An agility friend share this with me and I want to share it with you. I know that no one reading this is guilty, but it is a good reminder. Our best friends give us their all, and there are no EGOS involved on their part. In their eyes we are the very best owner! Let's be sure to give them back the same devotion. Enjoy!

Sunday, I set jumps in a large agility class of about 70 dogs Excellent
Standard. There was a woman who ran two dogs. Both dogs were lovely dogs,
trying to please and they were a a fun team to watch. The course was pretty
tricky and very subtle, few clean runs. On both runs the handler caused the
dogs to make similar mistakes. We've all done that, not a problem. She was
frustrated. On her second run, she excused herself and said "a bad day.."
and jestered like it was somehow her dogs fault.

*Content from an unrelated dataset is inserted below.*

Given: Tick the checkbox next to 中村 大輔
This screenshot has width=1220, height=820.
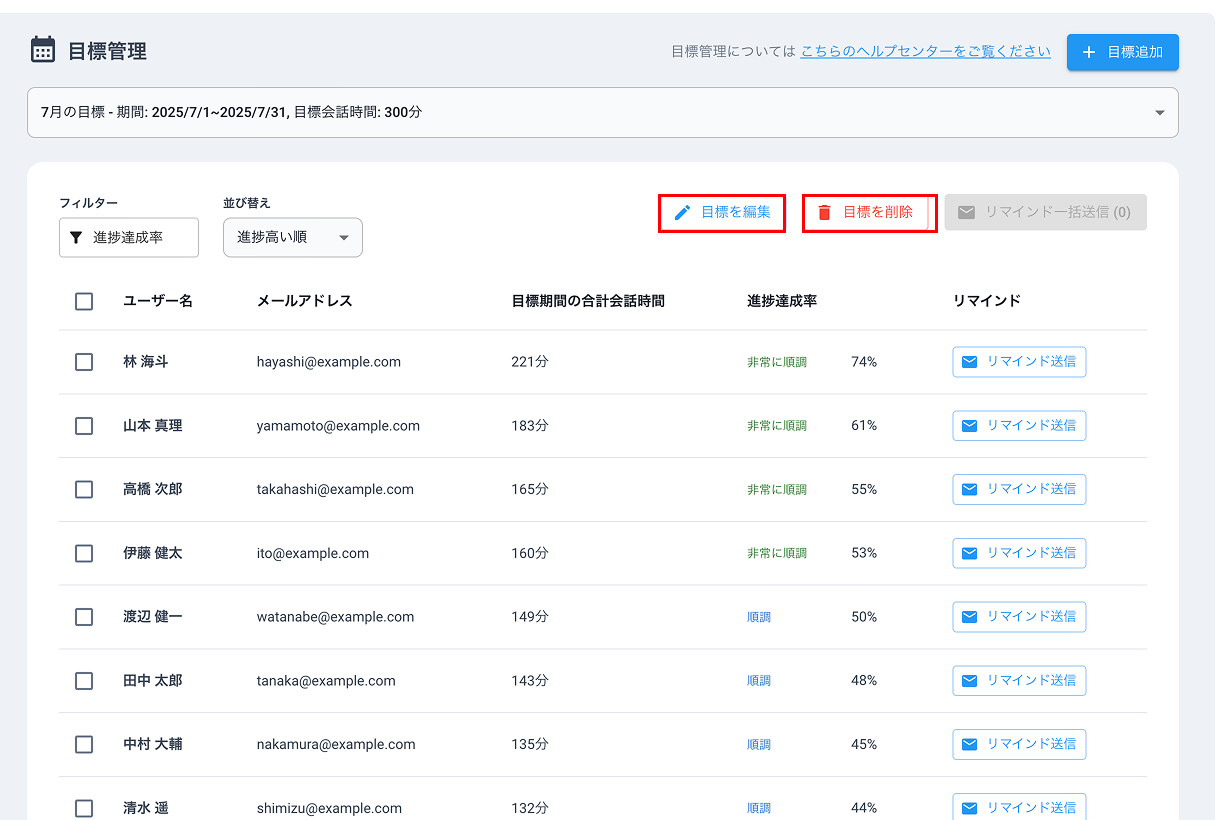Looking at the screenshot, I should point(84,744).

It just broke my heart to hear this woman say this. I am thinking a '..bad
day..' with your best friend??? How could this be??? I am thinking 'how I
would love to have a 'bad day..' with my Yeager'.

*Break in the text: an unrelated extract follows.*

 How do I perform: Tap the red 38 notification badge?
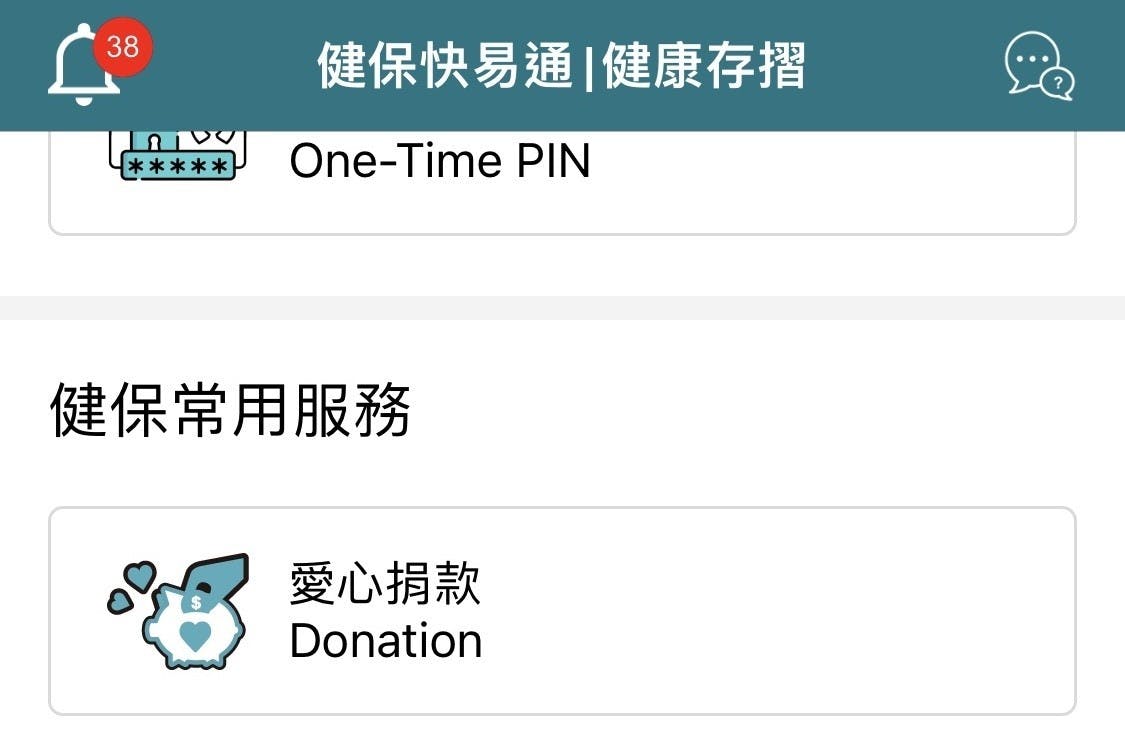(123, 47)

A wise agility competitor told me years ago, 'run every run as if it your
last run with our dog, cause one day you will be right'.

I remember Nancy K's Jazz memorial last year and the song it was set to
'...just one more day...'. I bawled my way through the video It was so
appropriate. Just one more day... what we wouldn't give... some of us to
have 'just one more day'.

Hug your dogs, they are with us for such a short period of time,
:amen:

Be the kind of person your dog thinks you are!


----------



## mimismom (Feb 15, 2009)

Ahhhh.... this is so inspiring. 

Thanks Flynn!


----------



## galaxie (Dec 1, 2009)

So true, Flynn! Roscoe is never a bad boy and there is never a bad second with him. Just last night I was sitting our bed snuggling him and shed a few little tears just because I love the sweet little boy so much. I know that anytime he is "naughty" it's really that Tim and/or I were naughty and need to work with him more.

Thanks for posting this!


----------



## ama0722 (Nov 28, 2006)

Flynn- great reminder. I don't know if I treat every run like our last (I would be balling and not moving!) But I know if there is a mistake it is me for sure. Dogs read body language like crazy and this ofcourse includes the body language you don't mean for them to read as well  I adore my pups on and away from the course though.

So you thinking of running with Sir Winston??? With those legs he could tear up an agility course!!!


----------



## krandall (Jun 11, 2009)

ama0722 said:


> Flynn- great reminder. I don't know if I treat every run like our last (I would be balling and not moving!) But I know if there is a mistake it is me for sure. Dogs read body language like crazy and this ofcourse includes the body language you don't mean for them to read as well


Boy, do I see this with Kodi. (and I'm doing a private lesson today to try to figure out what I'm doing) in Rally run-thoughs, he launches himself toward the jump, and ends up getting way ahead of me. (which gives him all the time in the world to get distracted) My instructor suggested that I come early before our Obedience class, go into the agility ring, and just practice heeling in and around the jumps. I did that, and no problem at all... I couldn't trick him into making a mistake, even by heeling straight toward a jump and halting right in front of it. So... it HAS to be that on the Rally course, I'm doing SOMETHING with my body that is signalling him to launch at the jump, even though that's not my intention. She's got a good eye, so my guess is she'll be able to figure out quickly what I'm doing wrong... then it's "just" a matter of me remembering not to do it on course!:redface:


----------